The cochlear ear horn: geometric origin of tonotopic variations in auditory signal processing.

While separating sounds into frequency components and subsequently converting them into patterns of neural firing, the mammalian cochlea processes signal components in ways that depend strongly on frequency. Indeed, both the temporal structure of the response to transient stimuli and the sharpness of frequency tuning differ dramatically between the apical and basal (i.e., the low- and high-frequency) regions of the cochlea. Although the mechanisms that give rise to these pronounced differences remain incompletely understood, they are generally attributed to tonotopic variations in the constituent hair cells or cytoarchitecture of the organ of Corti.
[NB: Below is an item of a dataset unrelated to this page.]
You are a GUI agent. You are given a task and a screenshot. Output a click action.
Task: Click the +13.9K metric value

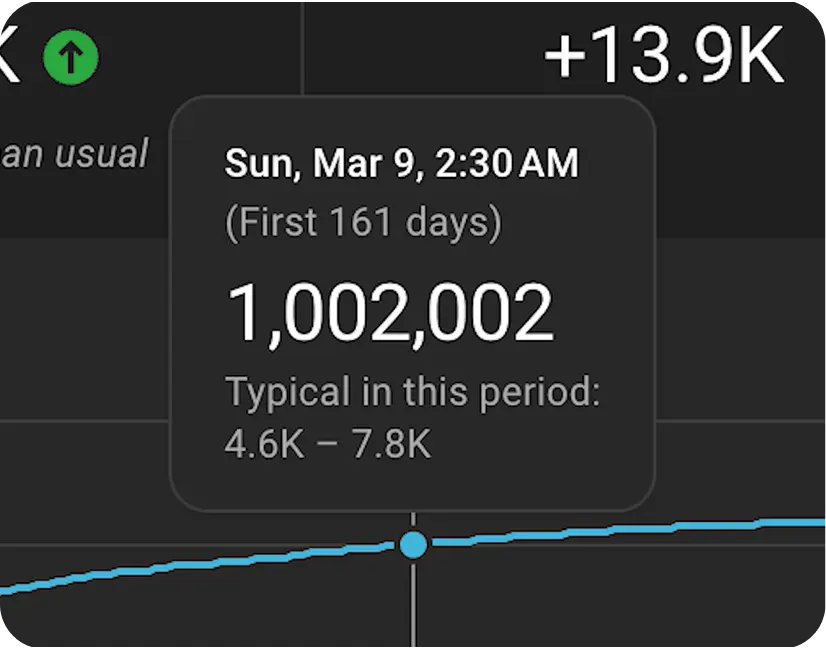(665, 55)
As counterpoint to this view, we present a general acoustic treatment of the horn-like geometry of the cochlea, accompanied by a simple 3-D model to elucidate the theoretical predictions. We show that the main apical/basal functional differences can be accounted for by the known spatial gradients of cochlear dimensions, without the need to invoke mechanical specializations of the sensory tissue. Furthermore, our analysis demonstrates that through its functional resemblance to an ear horn (aka ear trumpet), the geometry of the cochlear duct manifests tapering symmetry, a felicitous design principle that may have evolved not only to aid the analysis of natural sounds but to enhance the sensitivity of hearing.